**Required work**
Reproduce the material below with "bullet" replaced by "list item" and everything else unchanged, leaving out the pictures.

┌─ Stored records

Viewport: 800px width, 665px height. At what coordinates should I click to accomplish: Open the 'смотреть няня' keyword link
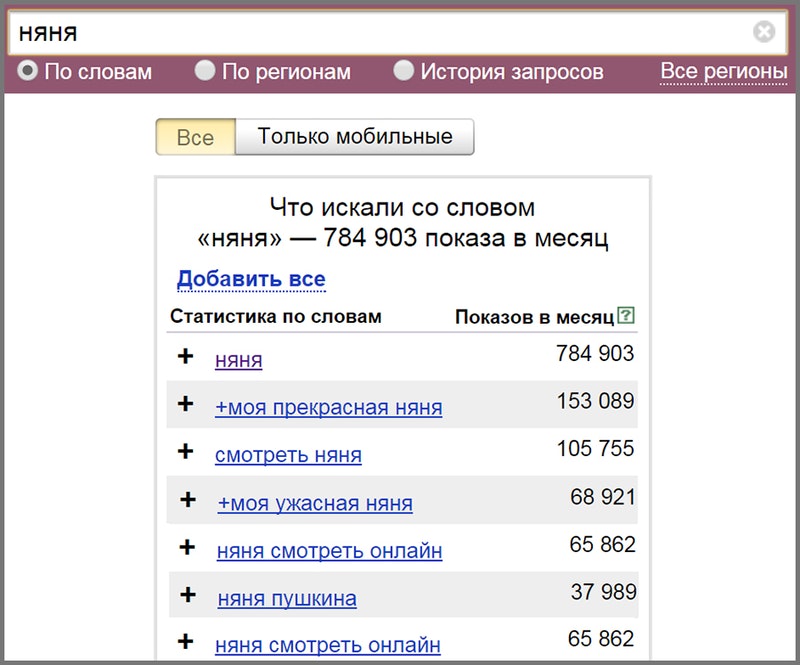pyautogui.click(x=288, y=455)
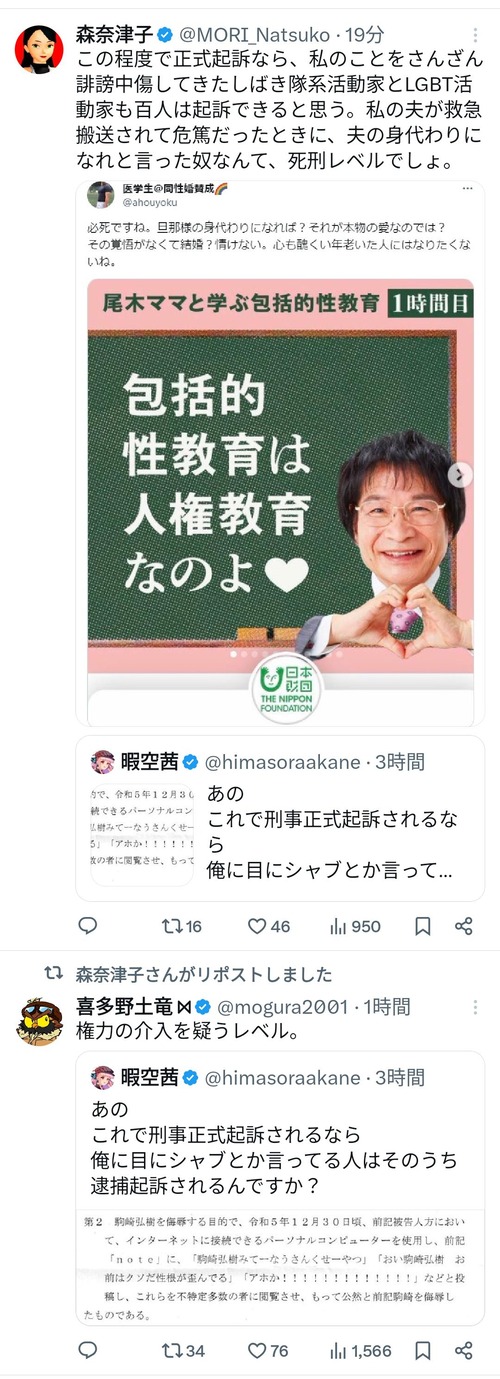
Task: Open the quoted 暇空茜 tweet in first post
Action: click(280, 816)
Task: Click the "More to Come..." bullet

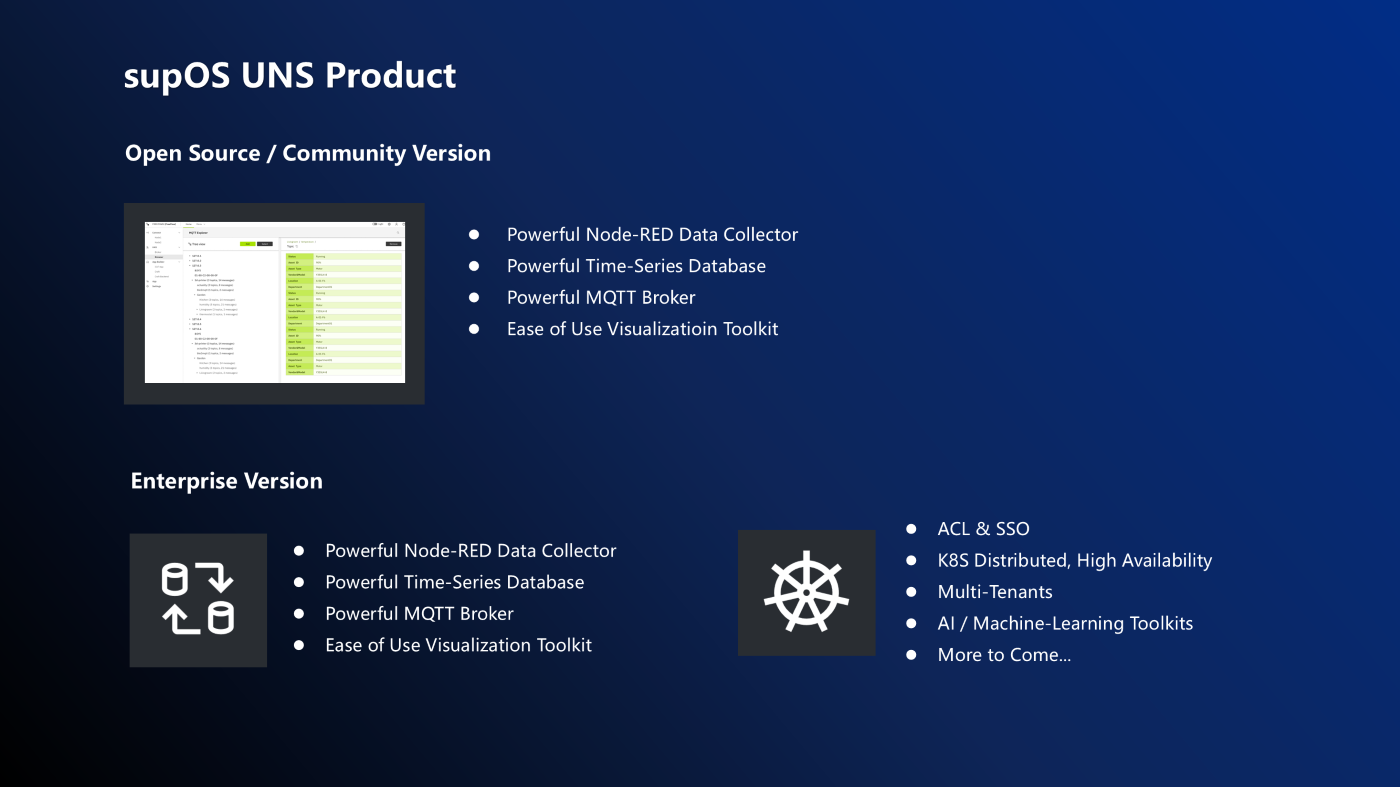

└─

**Task output**
Viewport: 800px width, 665px height. At what coordinates should I click to accomplish: Open the 'смотреть няня' keyword link
pyautogui.click(x=288, y=455)
Task: Open the quoted 暇空茜 tweet in first post
Action: click(280, 816)
Task: Click the "More to Come..." list item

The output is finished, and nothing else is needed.